TEXT FOR ANALYSIS:
::::

Apple (AAPL 1.76%) stock didn't start off 2023 on a positive note. Shares of the tech giant slumped on Tuesday following reports that the company had cut orders for MacBooks, Apple Watches, and AirPods. If those reports are accurate, Apple could be adjusting for lower-than-expected demand.

Shares of Apple are now down a bit more than 30% from their all-time high reached at the start of 2022, and the company's market capitalization has fallen below $2 trillion. While this big decline may have some investors salivating at the prospect of picking up shares on the cheap, Apple stock is far riskier than it appears.

Pandemic tailwinds are gone

While it wasn't clear at the beginning of the COVID-19 pandemic how Apple would be affected, demand for its products has soared. Revenue surged 33% in fiscal 2021, which ended in September of that year, and rose another 8% in fiscal 2022. Profits have also exploded. The company earned net income of $99.8 billion in fiscal 2022, up from $57.4 billion in fiscal 2020.

Is this the new normal for Apple? Probably not. Companies that saw booming demand during the pandemic are now, generally speaking, seeing that demand unwind to a degree. The PC market, in which Apple competes with its MacBooks, was on fire in 2020 and 2021. Then demand unexpectedly fell off a cliff. Global PC shipments tumbled nearly 20% year over year in the third quarter of 2022.

Demand for Apple's products may hold up better than the broader markets in which they compete, given the company's strong brand and pricing power. But Apple is certainly not going to be immune from this downturn. Not many consumers are going to switch from iPhones to Android devices, but some may push back upgrades. Customers looking to cut down on spending can easily defer purchases of all of Apple's products.

If the average iPhone upgrade cycle were to increase by a few months, that would have a significant impact on Apple's results. The company does have the benefit of a large and growing services segment, but it's unclear how much profit products like Apple TV+ contribute.

::::

EXCERPTED RECORDS:
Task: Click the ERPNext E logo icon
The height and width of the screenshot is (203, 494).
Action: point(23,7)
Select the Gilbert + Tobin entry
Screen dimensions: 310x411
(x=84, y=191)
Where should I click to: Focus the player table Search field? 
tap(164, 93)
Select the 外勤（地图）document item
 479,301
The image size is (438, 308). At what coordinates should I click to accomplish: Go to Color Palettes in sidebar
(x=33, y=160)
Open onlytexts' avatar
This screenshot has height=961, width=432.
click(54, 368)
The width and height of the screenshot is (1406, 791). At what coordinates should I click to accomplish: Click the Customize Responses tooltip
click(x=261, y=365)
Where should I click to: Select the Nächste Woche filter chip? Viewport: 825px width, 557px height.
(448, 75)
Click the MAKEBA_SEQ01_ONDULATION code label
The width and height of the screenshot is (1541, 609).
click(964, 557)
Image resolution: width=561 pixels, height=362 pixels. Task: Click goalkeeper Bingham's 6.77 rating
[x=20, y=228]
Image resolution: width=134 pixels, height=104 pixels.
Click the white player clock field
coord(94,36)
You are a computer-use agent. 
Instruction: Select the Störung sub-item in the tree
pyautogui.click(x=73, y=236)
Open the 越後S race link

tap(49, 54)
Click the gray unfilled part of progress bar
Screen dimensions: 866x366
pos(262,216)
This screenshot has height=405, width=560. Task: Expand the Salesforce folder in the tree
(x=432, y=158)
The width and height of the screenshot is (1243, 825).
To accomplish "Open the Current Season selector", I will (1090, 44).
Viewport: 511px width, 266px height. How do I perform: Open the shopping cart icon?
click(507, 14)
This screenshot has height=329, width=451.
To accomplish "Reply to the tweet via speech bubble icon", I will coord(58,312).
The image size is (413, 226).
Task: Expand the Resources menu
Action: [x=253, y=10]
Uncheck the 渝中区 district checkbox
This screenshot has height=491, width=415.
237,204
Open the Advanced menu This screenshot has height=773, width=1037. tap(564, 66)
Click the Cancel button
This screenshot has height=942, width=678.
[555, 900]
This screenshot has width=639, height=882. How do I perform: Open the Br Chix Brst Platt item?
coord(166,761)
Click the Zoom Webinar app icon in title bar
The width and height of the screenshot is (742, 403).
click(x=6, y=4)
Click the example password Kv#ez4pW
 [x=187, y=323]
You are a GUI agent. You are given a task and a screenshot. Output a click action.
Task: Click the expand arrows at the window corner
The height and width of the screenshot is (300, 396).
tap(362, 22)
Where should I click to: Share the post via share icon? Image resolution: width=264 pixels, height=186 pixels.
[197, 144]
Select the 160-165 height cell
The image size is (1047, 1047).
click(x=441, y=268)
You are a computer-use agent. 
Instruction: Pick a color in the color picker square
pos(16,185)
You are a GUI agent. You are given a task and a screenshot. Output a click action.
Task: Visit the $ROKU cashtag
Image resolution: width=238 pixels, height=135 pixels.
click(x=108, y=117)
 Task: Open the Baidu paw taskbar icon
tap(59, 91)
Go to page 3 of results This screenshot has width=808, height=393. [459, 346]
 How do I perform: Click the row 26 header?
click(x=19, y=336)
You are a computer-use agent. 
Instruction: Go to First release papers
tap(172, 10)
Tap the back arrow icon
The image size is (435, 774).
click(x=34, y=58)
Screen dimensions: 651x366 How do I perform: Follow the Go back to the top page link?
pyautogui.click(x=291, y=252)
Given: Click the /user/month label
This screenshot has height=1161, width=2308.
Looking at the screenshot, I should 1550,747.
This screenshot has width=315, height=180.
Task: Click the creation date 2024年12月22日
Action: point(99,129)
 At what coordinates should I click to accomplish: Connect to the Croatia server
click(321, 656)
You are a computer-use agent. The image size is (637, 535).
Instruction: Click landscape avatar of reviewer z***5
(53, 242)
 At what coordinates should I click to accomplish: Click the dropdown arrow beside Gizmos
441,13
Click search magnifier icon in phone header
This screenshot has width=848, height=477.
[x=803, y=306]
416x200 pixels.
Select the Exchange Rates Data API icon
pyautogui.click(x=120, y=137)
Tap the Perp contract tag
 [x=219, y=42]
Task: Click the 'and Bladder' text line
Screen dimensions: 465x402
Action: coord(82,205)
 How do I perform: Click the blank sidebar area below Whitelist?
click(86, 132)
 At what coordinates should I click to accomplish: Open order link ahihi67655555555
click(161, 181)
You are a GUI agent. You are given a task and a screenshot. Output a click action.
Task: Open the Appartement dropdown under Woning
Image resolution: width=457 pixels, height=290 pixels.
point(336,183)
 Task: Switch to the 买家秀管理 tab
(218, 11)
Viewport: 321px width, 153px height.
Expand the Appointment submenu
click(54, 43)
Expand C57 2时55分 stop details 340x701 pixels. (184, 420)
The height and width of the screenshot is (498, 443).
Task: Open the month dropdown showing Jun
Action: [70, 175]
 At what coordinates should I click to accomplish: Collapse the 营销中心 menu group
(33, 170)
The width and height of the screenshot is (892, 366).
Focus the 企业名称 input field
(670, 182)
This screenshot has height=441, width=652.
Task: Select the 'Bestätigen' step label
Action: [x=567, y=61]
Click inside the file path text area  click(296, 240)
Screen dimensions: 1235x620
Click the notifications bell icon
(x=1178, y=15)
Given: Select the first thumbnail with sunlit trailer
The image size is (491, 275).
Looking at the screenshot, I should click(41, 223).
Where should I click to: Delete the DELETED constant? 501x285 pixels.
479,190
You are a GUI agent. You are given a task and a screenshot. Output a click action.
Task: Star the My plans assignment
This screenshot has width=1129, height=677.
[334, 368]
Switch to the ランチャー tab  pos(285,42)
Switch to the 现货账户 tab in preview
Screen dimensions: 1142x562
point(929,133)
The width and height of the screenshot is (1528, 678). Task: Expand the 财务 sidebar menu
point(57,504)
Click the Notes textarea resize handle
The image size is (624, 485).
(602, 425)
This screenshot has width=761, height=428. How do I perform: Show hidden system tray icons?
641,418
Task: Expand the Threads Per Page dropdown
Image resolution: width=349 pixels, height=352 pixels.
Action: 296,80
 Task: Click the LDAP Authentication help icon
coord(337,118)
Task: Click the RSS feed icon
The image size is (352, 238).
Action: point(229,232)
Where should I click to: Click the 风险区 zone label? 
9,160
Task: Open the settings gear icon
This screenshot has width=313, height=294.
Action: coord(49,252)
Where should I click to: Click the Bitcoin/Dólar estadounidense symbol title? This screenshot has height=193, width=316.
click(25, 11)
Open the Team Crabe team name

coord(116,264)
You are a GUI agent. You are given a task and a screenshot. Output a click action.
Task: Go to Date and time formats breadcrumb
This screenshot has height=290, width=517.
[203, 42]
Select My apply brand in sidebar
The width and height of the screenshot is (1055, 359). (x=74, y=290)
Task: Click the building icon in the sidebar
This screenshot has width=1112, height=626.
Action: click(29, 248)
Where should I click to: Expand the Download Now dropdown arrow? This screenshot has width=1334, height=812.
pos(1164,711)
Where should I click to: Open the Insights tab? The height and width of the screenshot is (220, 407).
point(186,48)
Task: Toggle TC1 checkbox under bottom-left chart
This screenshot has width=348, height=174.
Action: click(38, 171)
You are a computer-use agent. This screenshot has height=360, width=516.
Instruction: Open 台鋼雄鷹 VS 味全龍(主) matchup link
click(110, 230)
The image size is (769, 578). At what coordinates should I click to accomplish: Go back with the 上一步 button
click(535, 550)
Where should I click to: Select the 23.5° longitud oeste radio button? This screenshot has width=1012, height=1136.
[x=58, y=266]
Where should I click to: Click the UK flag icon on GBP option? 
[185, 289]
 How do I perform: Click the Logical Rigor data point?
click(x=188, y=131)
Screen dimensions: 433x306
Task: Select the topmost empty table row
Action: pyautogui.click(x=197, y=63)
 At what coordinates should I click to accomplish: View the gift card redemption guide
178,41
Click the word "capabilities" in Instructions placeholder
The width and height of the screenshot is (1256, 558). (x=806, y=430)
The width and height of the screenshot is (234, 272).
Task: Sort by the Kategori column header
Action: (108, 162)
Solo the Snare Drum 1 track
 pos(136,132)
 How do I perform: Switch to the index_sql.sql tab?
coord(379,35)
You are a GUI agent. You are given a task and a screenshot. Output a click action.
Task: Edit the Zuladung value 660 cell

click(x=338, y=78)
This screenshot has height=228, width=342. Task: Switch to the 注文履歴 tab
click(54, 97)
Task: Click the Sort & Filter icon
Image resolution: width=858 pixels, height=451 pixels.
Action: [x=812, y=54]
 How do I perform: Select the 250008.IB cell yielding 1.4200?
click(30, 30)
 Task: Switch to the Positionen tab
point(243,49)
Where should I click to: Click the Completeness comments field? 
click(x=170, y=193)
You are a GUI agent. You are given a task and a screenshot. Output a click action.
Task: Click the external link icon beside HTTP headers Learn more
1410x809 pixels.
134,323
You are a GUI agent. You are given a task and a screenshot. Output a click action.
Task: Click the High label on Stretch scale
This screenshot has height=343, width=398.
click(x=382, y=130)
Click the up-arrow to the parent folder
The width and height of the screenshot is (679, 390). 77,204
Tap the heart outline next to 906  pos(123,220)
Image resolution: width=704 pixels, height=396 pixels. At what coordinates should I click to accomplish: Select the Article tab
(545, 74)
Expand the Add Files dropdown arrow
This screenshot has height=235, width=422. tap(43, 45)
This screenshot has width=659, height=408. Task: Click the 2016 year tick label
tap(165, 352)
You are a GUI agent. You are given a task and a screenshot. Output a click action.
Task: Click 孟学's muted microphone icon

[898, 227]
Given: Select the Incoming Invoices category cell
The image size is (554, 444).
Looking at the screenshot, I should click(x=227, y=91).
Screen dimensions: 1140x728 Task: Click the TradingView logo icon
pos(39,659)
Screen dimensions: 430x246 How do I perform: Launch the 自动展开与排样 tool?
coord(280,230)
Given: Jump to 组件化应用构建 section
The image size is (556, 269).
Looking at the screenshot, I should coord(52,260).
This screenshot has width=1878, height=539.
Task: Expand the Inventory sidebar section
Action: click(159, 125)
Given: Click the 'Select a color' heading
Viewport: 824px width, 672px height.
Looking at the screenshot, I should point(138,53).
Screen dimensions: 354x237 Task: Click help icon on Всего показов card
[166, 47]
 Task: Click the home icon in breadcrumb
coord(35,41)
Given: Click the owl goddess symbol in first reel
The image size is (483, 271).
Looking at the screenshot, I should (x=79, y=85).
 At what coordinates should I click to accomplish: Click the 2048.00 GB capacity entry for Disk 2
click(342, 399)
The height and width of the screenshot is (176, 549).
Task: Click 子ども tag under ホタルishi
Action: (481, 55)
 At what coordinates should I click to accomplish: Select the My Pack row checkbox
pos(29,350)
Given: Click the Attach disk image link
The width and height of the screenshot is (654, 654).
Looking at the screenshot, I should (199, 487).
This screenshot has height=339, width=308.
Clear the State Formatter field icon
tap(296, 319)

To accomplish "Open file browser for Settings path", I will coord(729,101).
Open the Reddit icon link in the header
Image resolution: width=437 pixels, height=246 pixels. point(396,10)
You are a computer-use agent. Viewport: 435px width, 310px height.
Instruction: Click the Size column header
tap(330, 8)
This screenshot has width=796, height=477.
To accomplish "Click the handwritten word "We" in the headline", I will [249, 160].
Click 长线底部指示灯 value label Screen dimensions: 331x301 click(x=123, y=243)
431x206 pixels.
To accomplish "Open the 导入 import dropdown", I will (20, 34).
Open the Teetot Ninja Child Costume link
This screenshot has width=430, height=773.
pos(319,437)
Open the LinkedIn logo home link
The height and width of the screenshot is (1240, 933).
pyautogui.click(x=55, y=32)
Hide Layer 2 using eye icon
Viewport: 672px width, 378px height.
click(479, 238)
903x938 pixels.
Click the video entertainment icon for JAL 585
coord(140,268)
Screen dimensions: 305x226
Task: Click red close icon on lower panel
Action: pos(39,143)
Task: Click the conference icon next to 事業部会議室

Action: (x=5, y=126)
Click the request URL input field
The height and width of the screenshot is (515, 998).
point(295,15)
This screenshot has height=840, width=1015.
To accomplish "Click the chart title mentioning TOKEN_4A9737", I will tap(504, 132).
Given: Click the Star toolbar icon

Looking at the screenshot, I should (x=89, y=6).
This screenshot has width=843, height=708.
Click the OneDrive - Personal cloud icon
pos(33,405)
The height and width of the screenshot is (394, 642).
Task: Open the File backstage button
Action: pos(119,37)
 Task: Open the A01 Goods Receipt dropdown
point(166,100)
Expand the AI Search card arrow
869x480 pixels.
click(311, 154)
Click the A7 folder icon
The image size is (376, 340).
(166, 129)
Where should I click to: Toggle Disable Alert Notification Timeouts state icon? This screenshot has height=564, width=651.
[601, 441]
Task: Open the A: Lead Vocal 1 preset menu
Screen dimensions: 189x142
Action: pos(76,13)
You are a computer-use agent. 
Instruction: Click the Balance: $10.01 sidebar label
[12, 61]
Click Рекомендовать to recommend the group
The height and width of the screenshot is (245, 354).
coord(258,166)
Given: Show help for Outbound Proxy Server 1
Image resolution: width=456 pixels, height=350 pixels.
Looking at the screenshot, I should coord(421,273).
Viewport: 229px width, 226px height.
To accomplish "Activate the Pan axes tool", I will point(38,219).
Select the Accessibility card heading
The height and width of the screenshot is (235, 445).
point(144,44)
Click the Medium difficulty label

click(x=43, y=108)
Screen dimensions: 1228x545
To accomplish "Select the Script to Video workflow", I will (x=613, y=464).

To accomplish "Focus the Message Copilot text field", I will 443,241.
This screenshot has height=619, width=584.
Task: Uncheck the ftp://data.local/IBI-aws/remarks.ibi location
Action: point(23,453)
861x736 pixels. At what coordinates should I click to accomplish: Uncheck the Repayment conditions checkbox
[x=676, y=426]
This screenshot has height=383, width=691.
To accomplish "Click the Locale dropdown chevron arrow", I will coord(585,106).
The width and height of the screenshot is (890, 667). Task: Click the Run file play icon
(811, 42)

::::

EXERCISE INSTRUCTIONS:
(1) According to the article on Apple stock, how much net income did Apple earn in fiscal 2022?
(2) Continue the article on Apple stock, starting after its final sentence.

SOLVED PROBLEMS:
(1) $99.8 billion

(2)
With Apple stock slumping over the past year, the stock market seems to be betting that the company's pandemic-era growth is going to stall out or reverse.

Not as cheap as it looks

If you take Apple's net income from fiscal 2022 and use it to calculate a price-to-earnings ratio, Apple stock trades for just under 20 times earnings. That doesn't seem unreasonable given Apple's dominant market share and incredible profit margins.

But are those profits sustainable? If pandemic-era demand is in the process of unwinding, it would stand to reason that Apple is going to have trouble preventing the bottom line from declining at least somewhat. If demand was pulled forward over the past two years, there's going to be some sort of reckoning in 2023.

Analysts are predicting essentially flat per-share earnings and barely any revenue growth in fiscal 2023 for Apple, but that may be overly optimistic. The last time Apple went through a recession, excluding the brief pandemic-driven one in 2020, the company was tiny in comparison. Apple's revenue in 2008 was just $32.5 billion, and the iPhone was just a year old. In its current form as a mega tech company, Apple has not been through a real recession before. No one knows how the company's results will hold up.

If you assume Apple's net income will fall back to fiscal 2020 levels, the price-to-earnings ratio is more like 35. That may be overly pessimistic, but it also may not be. Again, uncertainty is through the roof right now. What seems very unlikely, though, is any sort of meaningful profit growth in 2023 for Apple.

It's not clear whether Apple stock is reasonably priced or expensive because demand for its products and the trajectory of its revenue and profits are all wildcards. If Apple does see demand tumble this year, the stock's decline could be getting started.